In [1]:
import itertools
import functools
import math
import operator
import string
import random

import numpy as np

from nltk import tokenize
from nltk.util import ngrams

from scipy.special import expit as sigmoid
from scipy.stats import wasserstein_distance as earth_movers_dist

In [3]:
import contextlib
import io

with io.StringIO() as str_io, contextlib.redirect_stdout(str_io):
    import this
    zen = str_io.getvalue()

del str_io, this

In [None]:
def distinct_words(text):
    no_punctuation = ''.join(t for t in text if t not in string.punctuation)
    return frozenset(tokenize.word_tokenize(no_punctuation))

text = zen.lower()

# Evolutionary Algorithms
- [Evolutionary Algorithm for Extractive Text Summarization](https://www.researchgate.net/profile/Ramiz_Aliguliyev/publication/220518077_Evolutionary_Algorithm_for_Extractive_Text_Summarization/links/09e4151356fc2caab6000000.pdf)
- [An Improved Evolutionary Algorithm for Extractive Text Summarization](https://link.springer.com/chapter/10.1007/978-3-642-36543-0_9)

## Sentence Clustering

Let document $D$ be decomposed into a set of $n$ sentences.  
$
D = \{S_1, S_2, ..., S_n\}
$

In [None]:
D = document_sentences = set(tokenize.sent_tokenize(text))

Let terms $T$ be the set of all $m$ distinct words in D.  
$
T = \{t_1, t_2, ..., t_m\}
$

In [4]:
T = document_distinct_words = distinct_words(text)

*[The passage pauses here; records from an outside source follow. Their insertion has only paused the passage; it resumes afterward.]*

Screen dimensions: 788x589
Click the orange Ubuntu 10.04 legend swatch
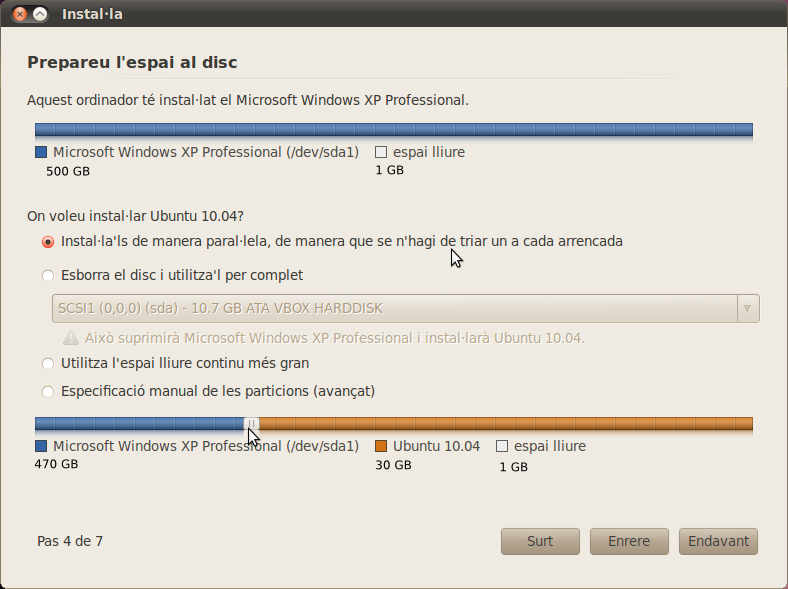(x=381, y=446)
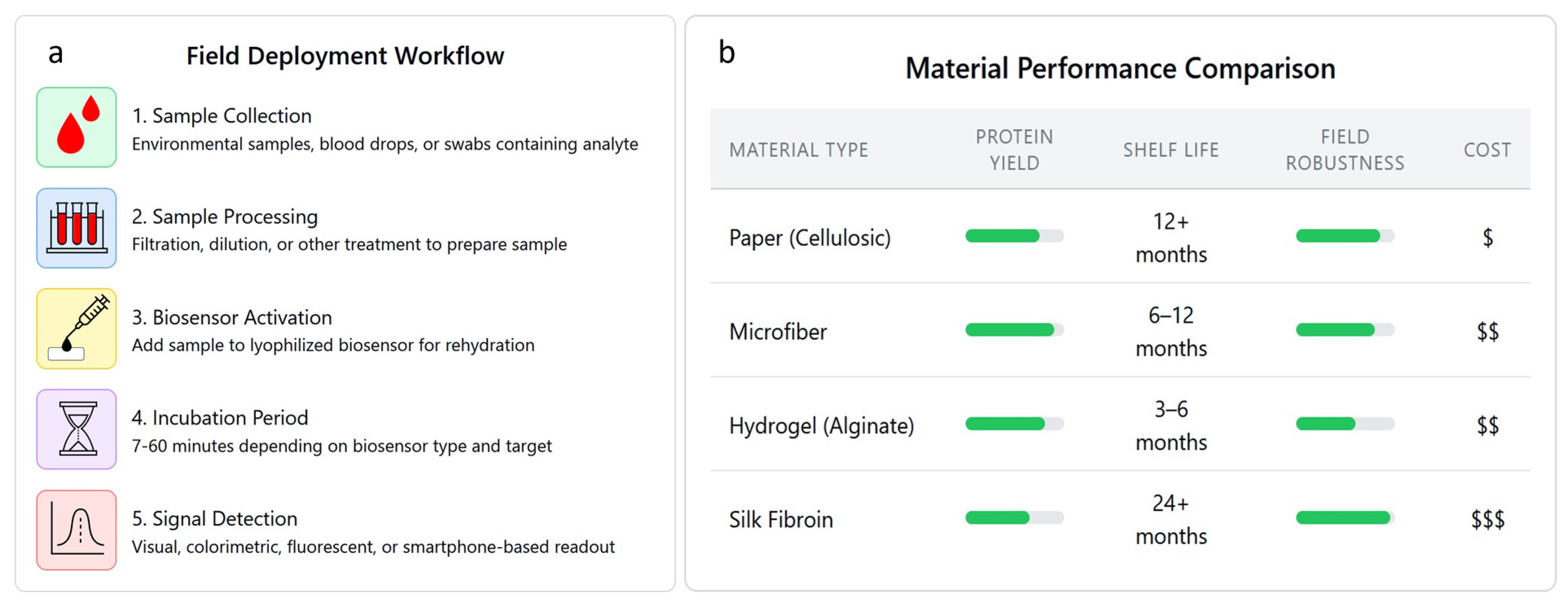Click the syringe biosensor activation icon

click(76, 329)
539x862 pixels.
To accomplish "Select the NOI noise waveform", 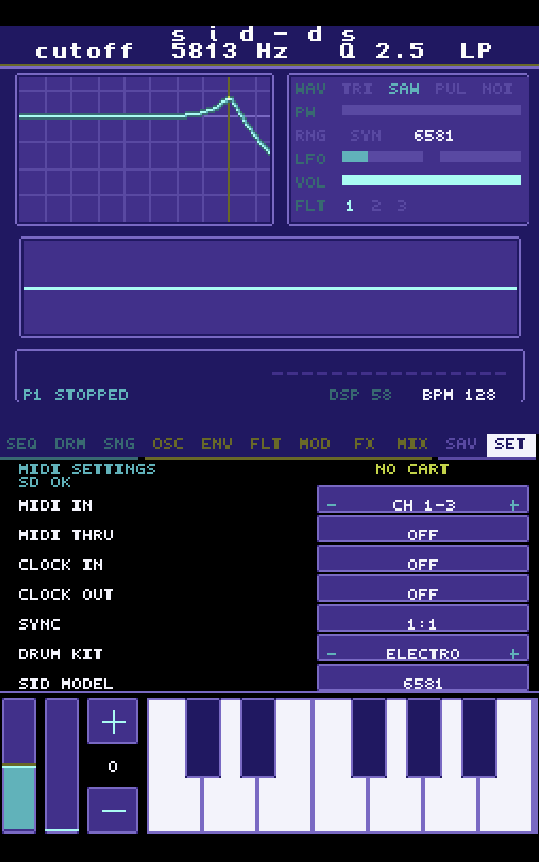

Let $S_i$ represent the set of distinct terms in sentence $S_i$ with 
$m_i$ distinct terms.  
$
S_i = \{t_1, t_2, ..., t_{m_i}\}
$

In [None]:
S = sentence_distinct_words = {distinct_words(ds) for ds in document_sentences}

## Similarity Measures

### Jaccard Coefficient Similarity Measure

$
\large
sim_{jaccard}(S_i, S_j) = \frac{|S_i \cap S_j|}{|S_i \cup S_j|}
$

In [48]:
def jaccard_similarity(a, b):
    a, b = set(a), set(b)
    if not a and not b:
        return 1.0
    return len(a & b) / len(a | b)

### Normalized Google Metrics

$
\large
NGD(t_k, t_l) = \frac{max\{log(f_k), log(f_l)\} - log(f_{lk})} {log(n) - min\{log(f_k), log(f_l)\}}
$  

where:
- $t_k$ and $t_l$ are terms 
- $f_k$ is the number of sentences containing $t_k$
- $f_{kl}$ is the number of sentences containing both $t_k$ and $t_l$
- $n$ is the total number of sentences

In [None]:
# double check scientific paper's handling of "bad" log values
def norm_google_distance(t_k, t_l, D, S):
    """Metric for distance between two terms-- tₖ, tₗ"""
    
    f_k = sum(t_k in sent for sent in S)
    f_l = sum(t_l in sent for sent in S)
    if not (f_k and f_l):
        raise ValueError('terms must be in document')
    
    f_kl = sum((t_k in sent) and (t_l in sent) for sent in S)
    if (f_k > 0) and (f_l > 0) and (f_kl == 0):
        return 1.0
    
    log_kl = (math.log(f_k), math.log(f_l))
    n = len(D)
    
    numerator = max(log_kl) - math.log(f_kl)
    denominator = math.log(n) - min(log_kl)
    return numerator / denominator

$
\large 
sim_{NGD}(t_k, t_l) = e^{-NGD(t_k, t_l)}
$

In [None]:
#: (1)
def norm_google_similarity_term(t_k, t_l, D, S):
    """Metric for similarity between two terms-- tₖ, tₗ"""
    
    ngd = normalized_google_distance(t_k, t_l, D, S)
    return math.exp(-ngd)

$
\large 
sim_{NGD}(S_i, S_j) = \frac{ \sum\limits_{t_k \in S_i} \sum\limits_{t_l \in S_j} sim_{NGD}(t_k, t_l) }{ m_i m_j }
$  

where:
- $S_i$ and $S_j$ are sentences
- $m_i$ is the number of words in $S_i$

In [112]:
#: (3)
def norm_google_similarity_sent(S_i, S_j, D, S):
    total = sum(sum(norm_google_similarity_term(t_k, t_l, D, S) for t_l in S_j) for t_k in S_i)
    return total / len(S_i) / len(S_j)

In [68]:
# if tₖ == tₗ --> 1
assert norm_google_similarity_term('python', 'python', D, S) == 1

# if (tₖ != tₗ) and (fₖ == fₗ == fₖₗ > 0) --> 1
assert norm_google_similarity_term('explicit', 'implicit', D, S) == 1

## Objective Functions

Let $C$ be a partition of D with $k$ clusters.  
$
C = \{C_1, C_2, ..., C_k\}
$

In [None]:
C = k_clusters = {frozenset(), ...}
#: 1) Two different clusters should have no sentences in common
# assert all(not C_i & C_j for C_i, C_j in itertools.combinations(C, C))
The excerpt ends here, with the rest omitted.